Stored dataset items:
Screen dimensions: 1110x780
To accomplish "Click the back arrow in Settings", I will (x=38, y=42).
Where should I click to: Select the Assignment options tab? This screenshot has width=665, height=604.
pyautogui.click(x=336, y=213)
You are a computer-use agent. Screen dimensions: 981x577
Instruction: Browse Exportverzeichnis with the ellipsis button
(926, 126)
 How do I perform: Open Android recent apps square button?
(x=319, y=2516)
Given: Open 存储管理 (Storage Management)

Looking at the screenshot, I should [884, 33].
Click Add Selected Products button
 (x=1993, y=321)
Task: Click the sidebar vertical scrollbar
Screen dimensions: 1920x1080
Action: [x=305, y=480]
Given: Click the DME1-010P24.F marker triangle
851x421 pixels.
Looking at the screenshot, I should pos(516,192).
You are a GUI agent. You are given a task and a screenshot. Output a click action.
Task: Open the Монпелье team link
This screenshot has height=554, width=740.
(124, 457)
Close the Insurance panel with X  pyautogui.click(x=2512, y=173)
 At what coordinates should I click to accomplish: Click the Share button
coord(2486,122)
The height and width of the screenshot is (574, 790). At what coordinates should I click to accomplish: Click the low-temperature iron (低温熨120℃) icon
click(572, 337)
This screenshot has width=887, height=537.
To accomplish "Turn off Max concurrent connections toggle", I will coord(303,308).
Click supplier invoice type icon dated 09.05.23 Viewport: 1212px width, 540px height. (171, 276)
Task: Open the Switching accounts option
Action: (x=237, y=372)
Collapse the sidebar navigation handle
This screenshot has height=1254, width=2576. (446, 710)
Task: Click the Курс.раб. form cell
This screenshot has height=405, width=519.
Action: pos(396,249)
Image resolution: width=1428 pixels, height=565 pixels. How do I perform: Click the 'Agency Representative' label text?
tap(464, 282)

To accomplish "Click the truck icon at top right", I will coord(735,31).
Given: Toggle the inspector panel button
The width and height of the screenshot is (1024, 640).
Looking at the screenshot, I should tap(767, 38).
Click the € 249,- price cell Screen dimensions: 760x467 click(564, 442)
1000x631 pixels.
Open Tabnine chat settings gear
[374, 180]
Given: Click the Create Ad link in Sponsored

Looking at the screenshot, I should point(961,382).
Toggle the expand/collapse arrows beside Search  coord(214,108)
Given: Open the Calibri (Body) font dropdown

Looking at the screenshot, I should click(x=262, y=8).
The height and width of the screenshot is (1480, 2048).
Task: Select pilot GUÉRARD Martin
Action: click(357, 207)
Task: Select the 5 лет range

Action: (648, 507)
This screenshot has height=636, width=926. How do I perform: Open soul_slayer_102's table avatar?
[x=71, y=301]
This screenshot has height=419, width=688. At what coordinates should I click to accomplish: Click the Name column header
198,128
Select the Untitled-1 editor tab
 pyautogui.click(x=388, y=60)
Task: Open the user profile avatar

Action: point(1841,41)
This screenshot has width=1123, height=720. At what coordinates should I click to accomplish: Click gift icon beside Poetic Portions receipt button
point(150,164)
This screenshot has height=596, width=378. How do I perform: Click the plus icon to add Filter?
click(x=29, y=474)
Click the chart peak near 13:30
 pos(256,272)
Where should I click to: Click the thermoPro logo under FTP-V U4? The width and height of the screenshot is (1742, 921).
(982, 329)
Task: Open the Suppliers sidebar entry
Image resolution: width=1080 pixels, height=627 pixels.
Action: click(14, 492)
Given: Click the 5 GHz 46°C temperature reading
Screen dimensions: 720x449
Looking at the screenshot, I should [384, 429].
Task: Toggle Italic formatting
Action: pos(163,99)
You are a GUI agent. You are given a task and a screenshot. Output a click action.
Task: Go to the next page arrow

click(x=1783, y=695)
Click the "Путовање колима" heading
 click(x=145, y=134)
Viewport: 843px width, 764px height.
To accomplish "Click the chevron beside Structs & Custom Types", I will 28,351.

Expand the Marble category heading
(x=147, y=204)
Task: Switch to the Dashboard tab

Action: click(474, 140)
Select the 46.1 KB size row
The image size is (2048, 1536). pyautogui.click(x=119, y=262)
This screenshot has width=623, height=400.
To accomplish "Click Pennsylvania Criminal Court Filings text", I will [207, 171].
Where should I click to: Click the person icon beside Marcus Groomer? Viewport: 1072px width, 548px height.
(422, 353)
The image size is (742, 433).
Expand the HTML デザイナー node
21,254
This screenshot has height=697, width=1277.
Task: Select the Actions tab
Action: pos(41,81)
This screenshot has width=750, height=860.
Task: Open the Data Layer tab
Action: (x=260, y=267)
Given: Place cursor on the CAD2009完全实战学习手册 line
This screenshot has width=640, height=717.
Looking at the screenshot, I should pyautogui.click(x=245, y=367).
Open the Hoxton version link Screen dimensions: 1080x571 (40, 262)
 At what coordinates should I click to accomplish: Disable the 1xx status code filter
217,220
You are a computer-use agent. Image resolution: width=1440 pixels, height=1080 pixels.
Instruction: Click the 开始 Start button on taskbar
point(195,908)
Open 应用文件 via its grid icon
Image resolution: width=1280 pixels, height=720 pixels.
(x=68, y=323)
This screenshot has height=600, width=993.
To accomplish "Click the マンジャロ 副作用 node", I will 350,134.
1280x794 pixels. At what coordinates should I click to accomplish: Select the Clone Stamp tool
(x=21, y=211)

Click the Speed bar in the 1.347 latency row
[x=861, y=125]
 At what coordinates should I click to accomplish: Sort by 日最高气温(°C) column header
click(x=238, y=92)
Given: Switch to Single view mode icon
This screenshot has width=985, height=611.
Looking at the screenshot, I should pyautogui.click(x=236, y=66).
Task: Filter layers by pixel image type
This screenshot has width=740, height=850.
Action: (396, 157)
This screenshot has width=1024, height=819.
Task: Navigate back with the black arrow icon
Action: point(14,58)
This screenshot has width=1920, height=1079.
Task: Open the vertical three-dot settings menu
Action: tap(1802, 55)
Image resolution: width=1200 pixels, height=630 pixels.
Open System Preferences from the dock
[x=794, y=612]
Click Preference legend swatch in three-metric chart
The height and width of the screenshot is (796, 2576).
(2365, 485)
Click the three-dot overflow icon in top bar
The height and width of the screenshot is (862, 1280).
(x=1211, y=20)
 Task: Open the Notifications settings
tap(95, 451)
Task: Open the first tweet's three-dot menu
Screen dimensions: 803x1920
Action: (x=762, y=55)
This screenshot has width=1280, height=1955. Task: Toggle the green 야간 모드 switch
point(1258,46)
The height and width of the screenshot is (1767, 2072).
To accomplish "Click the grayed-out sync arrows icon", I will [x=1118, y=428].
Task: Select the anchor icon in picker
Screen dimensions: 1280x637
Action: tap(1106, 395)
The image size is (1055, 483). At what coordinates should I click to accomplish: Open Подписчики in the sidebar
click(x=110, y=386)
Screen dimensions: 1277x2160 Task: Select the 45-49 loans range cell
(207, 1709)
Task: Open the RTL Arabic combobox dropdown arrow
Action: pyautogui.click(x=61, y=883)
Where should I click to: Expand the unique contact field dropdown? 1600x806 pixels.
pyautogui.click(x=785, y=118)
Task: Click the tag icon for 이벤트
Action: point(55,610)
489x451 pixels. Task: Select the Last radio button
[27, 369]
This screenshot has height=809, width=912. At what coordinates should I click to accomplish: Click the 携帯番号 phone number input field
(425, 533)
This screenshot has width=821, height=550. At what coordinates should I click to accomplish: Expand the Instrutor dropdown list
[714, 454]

* [Aim of the task]: Reproduce every one of the lines above, character for character.

* [Response to this task]:
Screen dimensions: 1110x780
To accomplish "Click the back arrow in Settings", I will (x=38, y=42).
Where should I click to: Select the Assignment options tab? This screenshot has width=665, height=604.
pyautogui.click(x=336, y=213)
You are a computer-use agent. Screen dimensions: 981x577
Instruction: Browse Exportverzeichnis with the ellipsis button
(926, 126)
 How do I perform: Open Android recent apps square button?
(x=319, y=2516)
Given: Open 存储管理 (Storage Management)

Looking at the screenshot, I should [884, 33].
Click Add Selected Products button
 (x=1993, y=321)
Task: Click the sidebar vertical scrollbar
Screen dimensions: 1920x1080
Action: [x=305, y=480]
Given: Click the DME1-010P24.F marker triangle
851x421 pixels.
Looking at the screenshot, I should pos(516,192).
You are a GUI agent. You are given a task and a screenshot. Output a click action.
Task: Open the Монпелье team link
This screenshot has height=554, width=740.
(124, 457)
Close the Insurance panel with X  pyautogui.click(x=2512, y=173)
 At what coordinates should I click to accomplish: Click the Share button
coord(2486,122)
The height and width of the screenshot is (574, 790). At what coordinates should I click to accomplish: Click the low-temperature iron (低温熨120℃) icon
click(572, 337)
This screenshot has width=887, height=537.
To accomplish "Turn off Max concurrent connections toggle", I will coord(303,308).
Click supplier invoice type icon dated 09.05.23 Viewport: 1212px width, 540px height. (171, 276)
Task: Open the Switching accounts option
Action: (x=237, y=372)
Collapse the sidebar navigation handle
This screenshot has height=1254, width=2576. (446, 710)
Task: Click the Курс.раб. form cell
This screenshot has height=405, width=519.
Action: pos(396,249)
Image resolution: width=1428 pixels, height=565 pixels. How do I perform: Click the 'Agency Representative' label text?
tap(464, 282)

To accomplish "Click the truck icon at top right", I will coord(735,31).
Given: Toggle the inspector panel button
The width and height of the screenshot is (1024, 640).
Looking at the screenshot, I should tap(767, 38).
Click the € 249,- price cell Screen dimensions: 760x467 click(564, 442)
1000x631 pixels.
Open Tabnine chat settings gear
[374, 180]
Given: Click the Create Ad link in Sponsored

Looking at the screenshot, I should point(961,382).
Toggle the expand/collapse arrows beside Search  coord(214,108)
Given: Open the Calibri (Body) font dropdown

Looking at the screenshot, I should click(x=262, y=8).
The height and width of the screenshot is (1480, 2048).
Task: Select pilot GUÉRARD Martin
Action: click(357, 207)
Task: Select the 5 лет range

Action: (648, 507)
This screenshot has height=636, width=926. How do I perform: Open soul_slayer_102's table avatar?
[x=71, y=301]
This screenshot has height=419, width=688. At what coordinates should I click to accomplish: Click the Name column header
198,128
Select the Untitled-1 editor tab
 pyautogui.click(x=388, y=60)
Task: Open the user profile avatar

Action: point(1841,41)
This screenshot has width=1123, height=720. At what coordinates should I click to accomplish: Click gift icon beside Poetic Portions receipt button
point(150,164)
This screenshot has height=596, width=378. How do I perform: Click the plus icon to add Filter?
click(x=29, y=474)
Click the chart peak near 13:30
 pos(256,272)
Where should I click to: Click the thermoPro logo under FTP-V U4? The width and height of the screenshot is (1742, 921).
(982, 329)
Task: Open the Suppliers sidebar entry
Image resolution: width=1080 pixels, height=627 pixels.
Action: click(14, 492)
Given: Click the 5 GHz 46°C temperature reading
Screen dimensions: 720x449
Looking at the screenshot, I should [384, 429].
Task: Toggle Italic formatting
Action: pos(163,99)
You are a GUI agent. You are given a task and a screenshot. Output a click action.
Task: Go to the next page arrow

click(x=1783, y=695)
Click the "Путовање колима" heading
 click(x=145, y=134)
Viewport: 843px width, 764px height.
To accomplish "Click the chevron beside Structs & Custom Types", I will 28,351.

Expand the Marble category heading
(x=147, y=204)
Task: Switch to the Dashboard tab

Action: click(474, 140)
Select the 46.1 KB size row
The image size is (2048, 1536). pyautogui.click(x=119, y=262)
This screenshot has width=623, height=400.
To accomplish "Click Pennsylvania Criminal Court Filings text", I will [207, 171].
Where should I click to: Click the person icon beside Marcus Groomer? Viewport: 1072px width, 548px height.
(422, 353)
The image size is (742, 433).
Expand the HTML デザイナー node
21,254
This screenshot has height=697, width=1277.
Task: Select the Actions tab
Action: pos(41,81)
This screenshot has width=750, height=860.
Task: Open the Data Layer tab
Action: (x=260, y=267)
Given: Place cursor on the CAD2009完全实战学习手册 line
This screenshot has width=640, height=717.
Looking at the screenshot, I should pyautogui.click(x=245, y=367).
Open the Hoxton version link Screen dimensions: 1080x571 (40, 262)
 At what coordinates should I click to accomplish: Disable the 1xx status code filter
217,220
You are a computer-use agent. Image resolution: width=1440 pixels, height=1080 pixels.
Instruction: Click the 开始 Start button on taskbar
point(195,908)
Open 应用文件 via its grid icon
Image resolution: width=1280 pixels, height=720 pixels.
(x=68, y=323)
This screenshot has height=600, width=993.
To accomplish "Click the マンジャロ 副作用 node", I will 350,134.
1280x794 pixels. At what coordinates should I click to accomplish: Select the Clone Stamp tool
(x=21, y=211)

Click the Speed bar in the 1.347 latency row
[x=861, y=125]
 At what coordinates should I click to accomplish: Sort by 日最高气温(°C) column header
click(x=238, y=92)
Given: Switch to Single view mode icon
This screenshot has width=985, height=611.
Looking at the screenshot, I should pyautogui.click(x=236, y=66).
Task: Filter layers by pixel image type
This screenshot has width=740, height=850.
Action: (396, 157)
This screenshot has width=1024, height=819.
Task: Navigate back with the black arrow icon
Action: point(14,58)
This screenshot has width=1920, height=1079.
Task: Open the vertical three-dot settings menu
Action: tap(1802, 55)
Image resolution: width=1200 pixels, height=630 pixels.
Open System Preferences from the dock
[x=794, y=612]
Click Preference legend swatch in three-metric chart
The height and width of the screenshot is (796, 2576).
(2365, 485)
Click the three-dot overflow icon in top bar
The height and width of the screenshot is (862, 1280).
(x=1211, y=20)
 Task: Open the Notifications settings
tap(95, 451)
Task: Open the first tweet's three-dot menu
Screen dimensions: 803x1920
Action: (x=762, y=55)
This screenshot has width=1280, height=1955. Task: Toggle the green 야간 모드 switch
point(1258,46)
The height and width of the screenshot is (1767, 2072).
To accomplish "Click the grayed-out sync arrows icon", I will [x=1118, y=428].
Task: Select the anchor icon in picker
Screen dimensions: 1280x637
Action: tap(1106, 395)
The image size is (1055, 483). At what coordinates should I click to accomplish: Open Подписчики in the sidebar
click(x=110, y=386)
Screen dimensions: 1277x2160 Task: Select the 45-49 loans range cell
(207, 1709)
Task: Open the RTL Arabic combobox dropdown arrow
Action: pyautogui.click(x=61, y=883)
Where should I click to: Expand the unique contact field dropdown? 1600x806 pixels.
pyautogui.click(x=785, y=118)
Task: Click the tag icon for 이벤트
Action: point(55,610)
489x451 pixels. Task: Select the Last radio button
[27, 369]
This screenshot has height=809, width=912. At what coordinates should I click to accomplish: Click the 携帯番号 phone number input field
(425, 533)
This screenshot has width=821, height=550. At what coordinates should I click to accomplish: Expand the Instrutor dropdown list
[714, 454]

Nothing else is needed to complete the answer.